[Element and text location data]
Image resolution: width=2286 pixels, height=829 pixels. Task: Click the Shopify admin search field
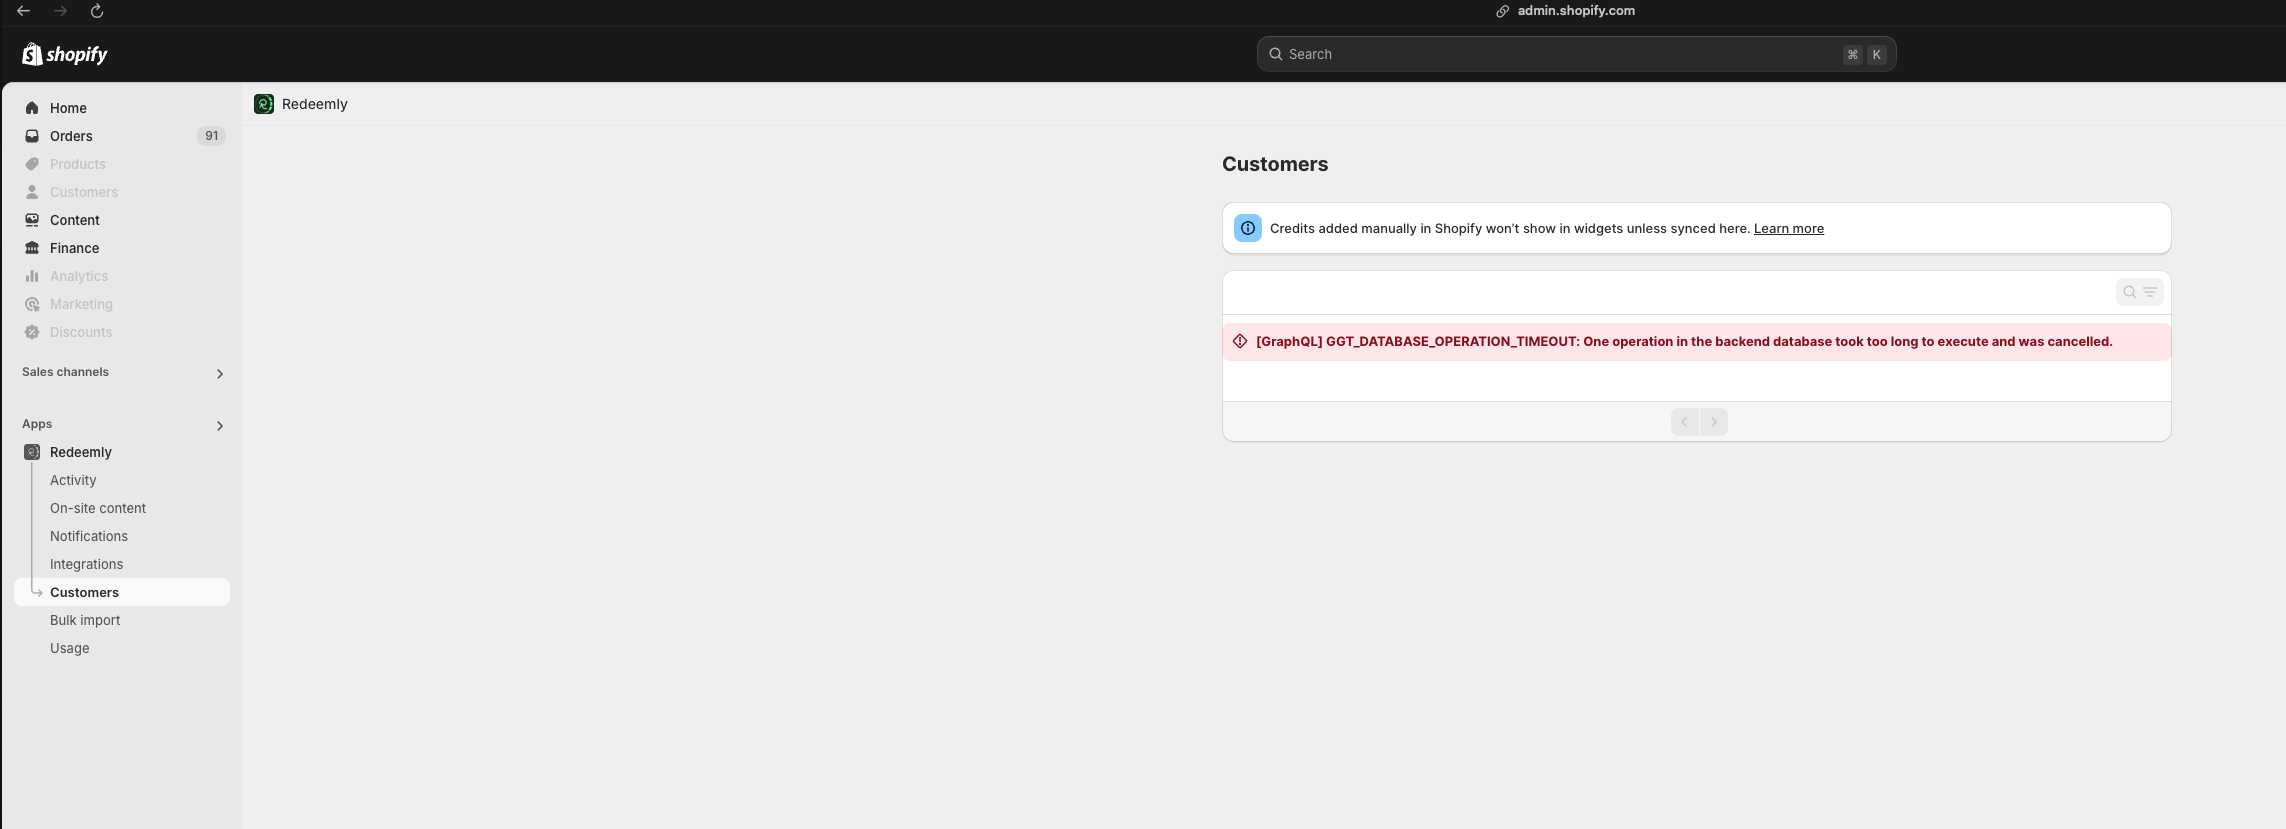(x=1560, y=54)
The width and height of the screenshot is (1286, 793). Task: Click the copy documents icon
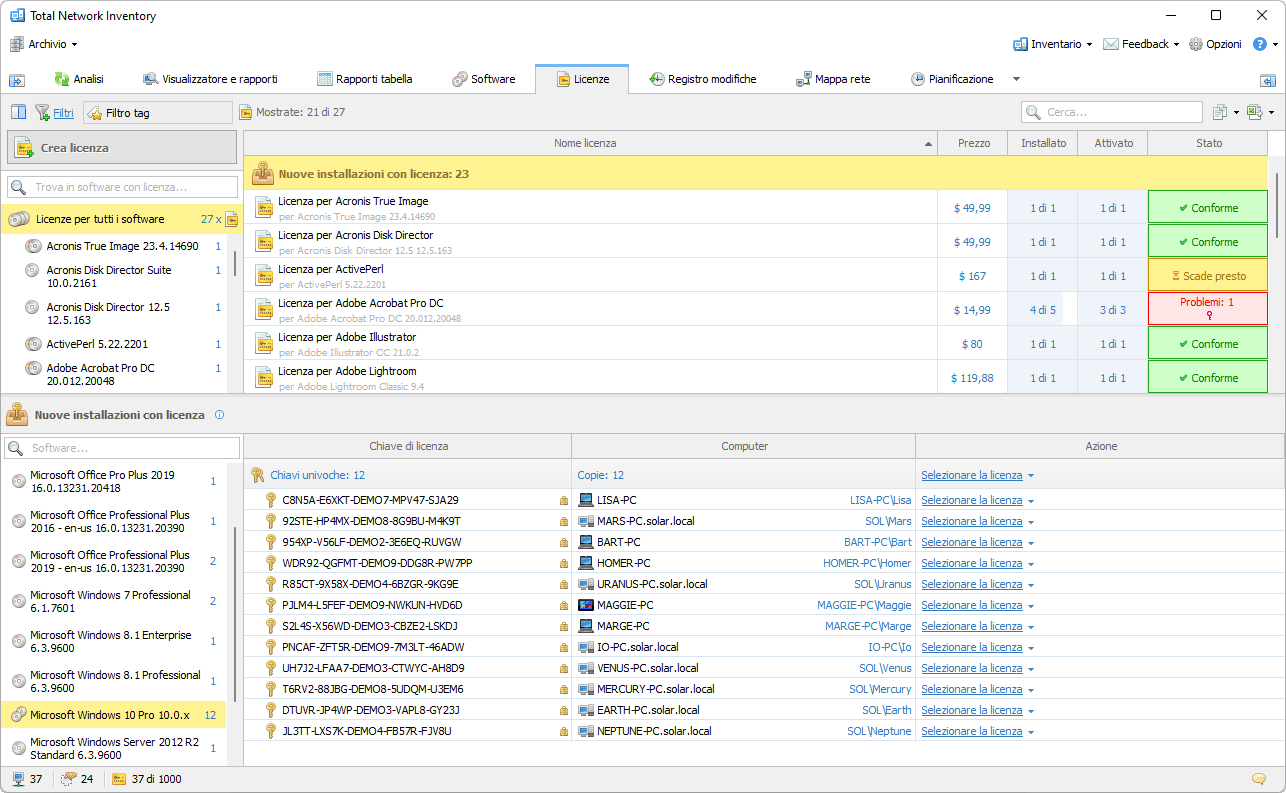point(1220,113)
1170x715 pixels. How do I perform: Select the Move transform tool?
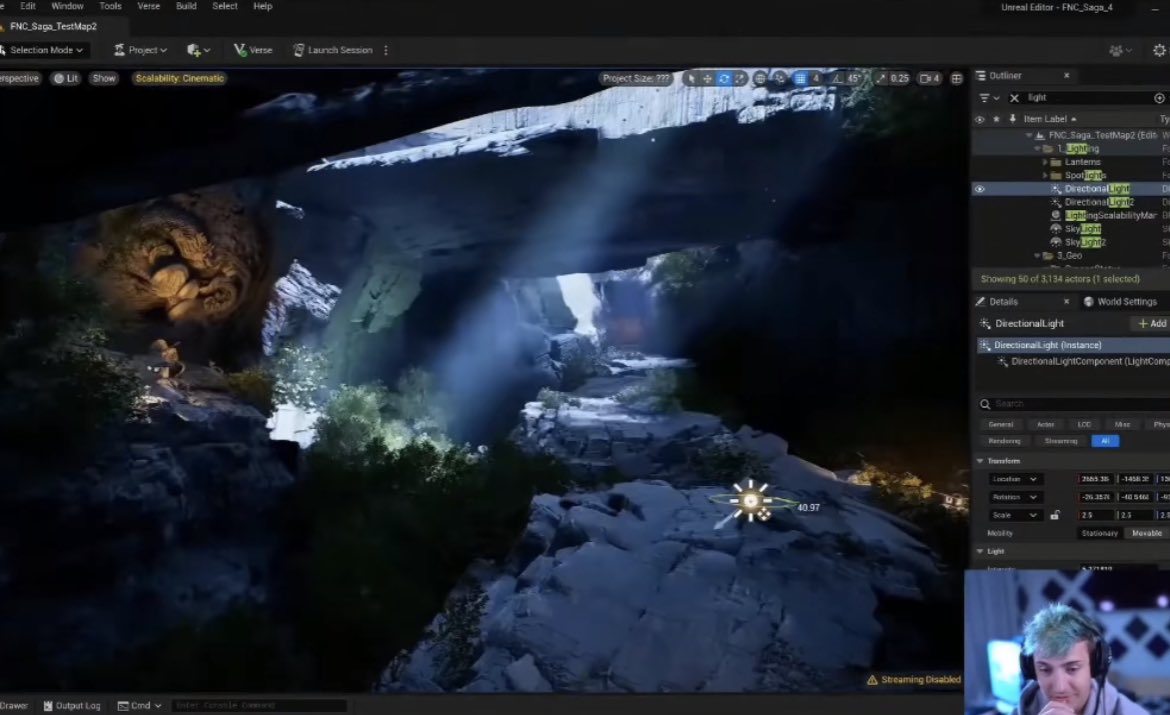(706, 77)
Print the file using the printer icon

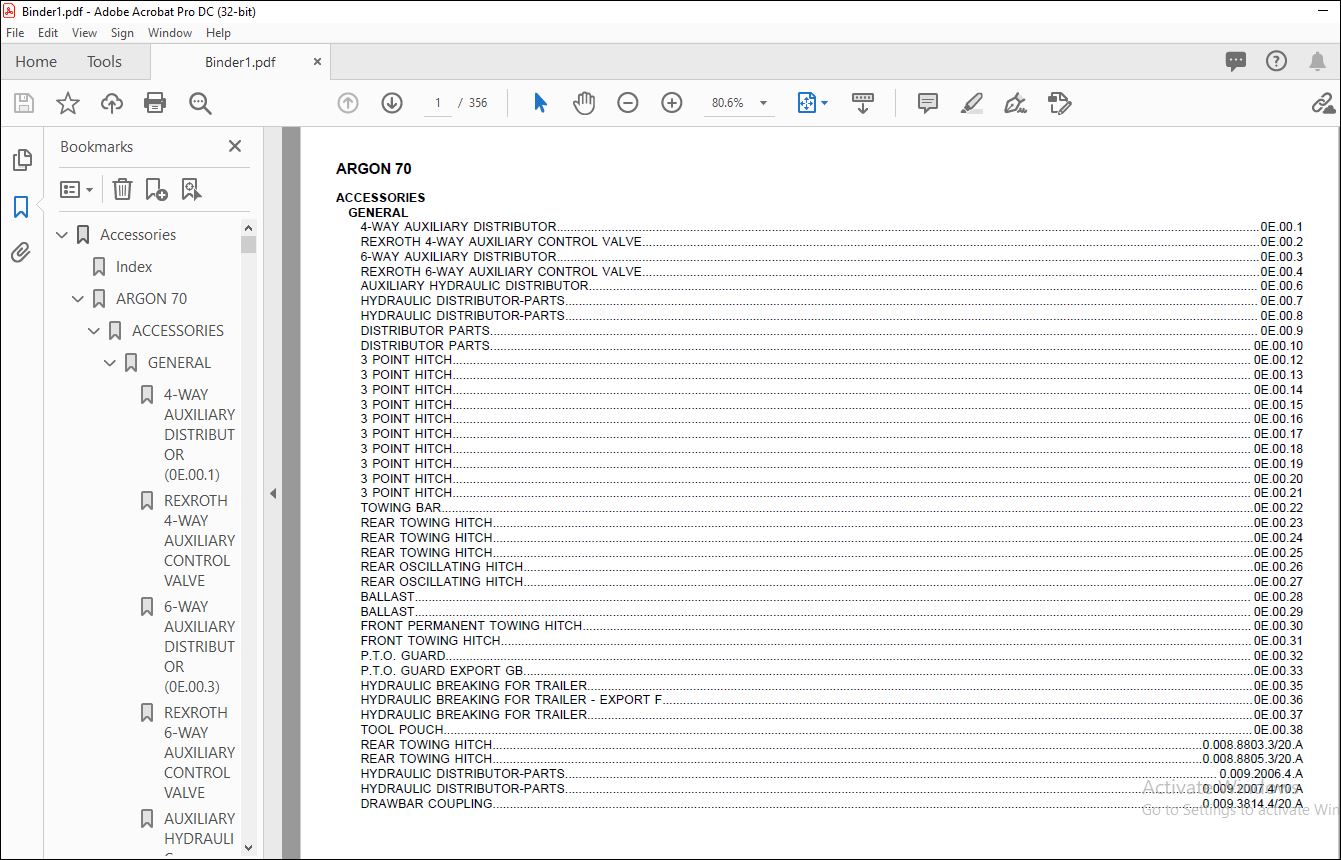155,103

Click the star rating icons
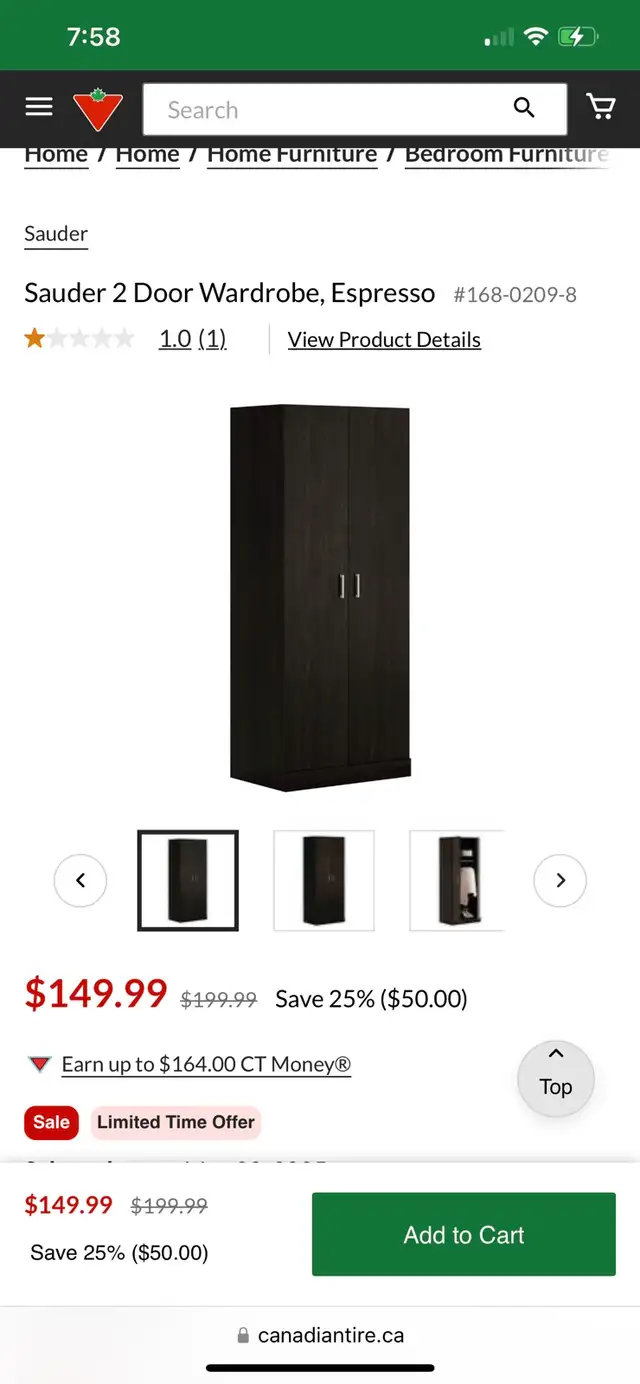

◆ Directive ◆
Please render the rows above as a Markdown table with the columns Row and Text, numbering each line and skipping blank lines. Keep the pictures out of the table.

◆ Answer for this exercise ◆
| Row | Text |
|---|---|
| 1 | Image resolution: width=2286 pixels, height=829 pixels. Task: Click the Shopify admin search field |
| 2 | (x=1560, y=54) |
| 3 | The width and height of the screenshot is (1286, 793). Task: Click the copy documents icon |
| 4 | point(1220,113) |
| 5 | 1170x715 pixels. How do I perform: Select the Move transform tool? |
| 6 | (706, 77) |
| 7 | Print the file using the printer icon |
| 8 | 155,103 |
| 9 | Click the star rating icons |